However--most of the time, when there's a feeling of this happening, it isn't because the paladin is actually doing something wrong. Most of this sensation comes from binary, relative morality coming into contact with absolutist morality.

If a god--an absolute authority and reference point for morality--says it's good, then it's good.

The primary cause in alignment confusion in D&D comes from this. You have what should be absolute authority and morality, driven by a transcendent source, that isn't simply because the guys who wrote up the universe and the players are by-and-large post-modern thinkers.

Happens with every alignment and class. In my game, both my character and one of the others are listed as Neutral Good.
Over the campaign he's participated in the murder of 19 dwarves to protect a friend of his (a friend which had just tried to kill one of said dwarves), he helped instigate and showed no remorse for a war of genocide against the elves, and he's repeatedly sent peasant soldiers to their deaths so that he can swoop in and claim glory by beating the weakened enemy to death by himself.
He's done all this while still proclaiming himself to be neutral good (something the GM) agrees with. Said GM also threatened to force-change my alignment to chaotic evil because I tortured a terrorist for information.

The question still remains, even if it's good instead of Good.

But that's just because your group sucks.

>paladin
>female
Kek

>pic
Only faggots wear chainmail.

>not lamellar master race
Step it up, senpai.

>Armor
Bitches

That's why I, more or less, ignore alignment requirements. You can be LG paladin who helps the weak and smites the evil and a big ol' knight in shining armor. Or you could play a LN DEUS VULT REMOVE UNHOLY KEBAB pally who is less interested in making the world a better place and more intrested in purging the heretics, which is more fun in my opinion.

Ironically, my LN is still the most moral one since I have a CN Rogue, CN Sorcerer, AND CN Barbarian, a chick who didn't even pick one and might as well be a spectator with dice, a TN Druid who recklessly casts AOE spells at us just to hit the enemy..We didn't get a good character until we took on a CG Cleric.

Define Good without dictionary and wiki

Following a generally accepted code of morality.

>Removing kebab
>Not lawful good
It's like you believe God isn't a Serb

Since when has genociding elves been evil?

Way i do it is 'What does the character put most worth in'

>Good
Puts more worth in the welfare and livelihood of others.

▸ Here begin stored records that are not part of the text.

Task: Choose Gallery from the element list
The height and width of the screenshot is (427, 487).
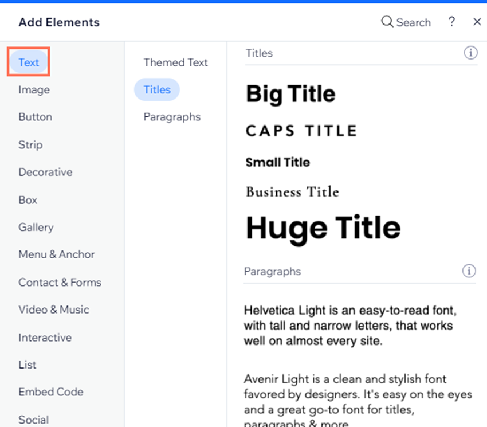Action: pyautogui.click(x=36, y=227)
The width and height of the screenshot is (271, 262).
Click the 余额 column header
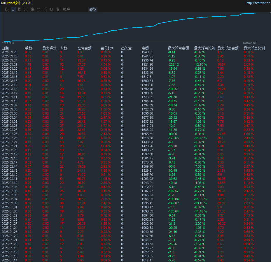146,48
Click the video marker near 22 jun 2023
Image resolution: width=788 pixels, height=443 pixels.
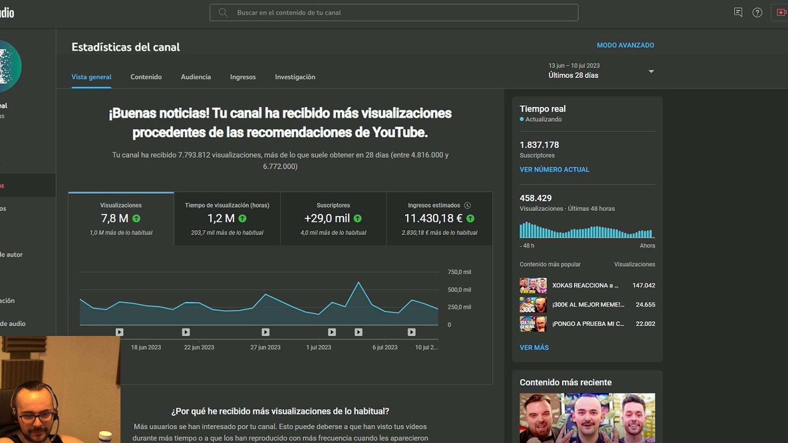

Generally Selfless

>Evil
Puts the most worth in themselves and are generally selfcentered

>Neutral
Places others and self at equal value with slight leeway. Caring, but wont do anything crazy for strangers

Then Lawful/Chaotic depends on how they follow the laws of the land. Therefore, someone like The Punisher is Chaotic Good

you do realize you need some slack in the mail so you can move, right? It's not spandex, contrary to how most artists draw it.

I'm going to save your image and call it Dying_Like_A_Cocktail_Sausage.jpg

I'm actually looking forward to doing an 'idgaf' CG wood elf pally.

I have not but I have played a game where the LG paladin plays it as 'mean and antagonistic'. The game didn't last long though.

In a general sense, I find this screencap a good place to start for how to handle LG. It is important to realize that some alignments aren't as restricted as some people think they have to be.

Personally I'd like to see the "Soldier of God, not Soldier of Good, fuck heretics" archetype as an anti divine type class, like one that will whoop an enemy cleric or druid any time without truly extraordinary methods. And I mean for example, even if a druid summons a horde of polymorphing pixies, he should be able to still beat the foul pagan 9 times out of 10, unless the druid is extraordinary clever, resourceful, or plucky.

The flipside of the anti arcane ranger of 3e.

>idgaf
>Paladin
If you don't care you can't be a paladin.

In 5e:

LG: You are good by measure of society. Thus in Nazi Germany, you are LG if you round up da jooz.
CG: You are good because you follow your conscience. If you kill the jooz with a clear conscience, you are still CG.

Yes in 5e you can fit the description of CG and LE at once.

LG angsty Aasimar paladin of a deity of redemption was even more crooked than my LE Asmodean Inquisitor, and more or less was just "Only evil to evil things."

In fairness, the player actually willingly had his pally LEAVE THE PARTY and become an NPC when his morale broke, and he's since abandoned his quest presumably to try and work out his own personal hangups after he felt that he let a child he cared for die, and actually turned down the opportunity to become an antipaladin but remain a much more powerful PC.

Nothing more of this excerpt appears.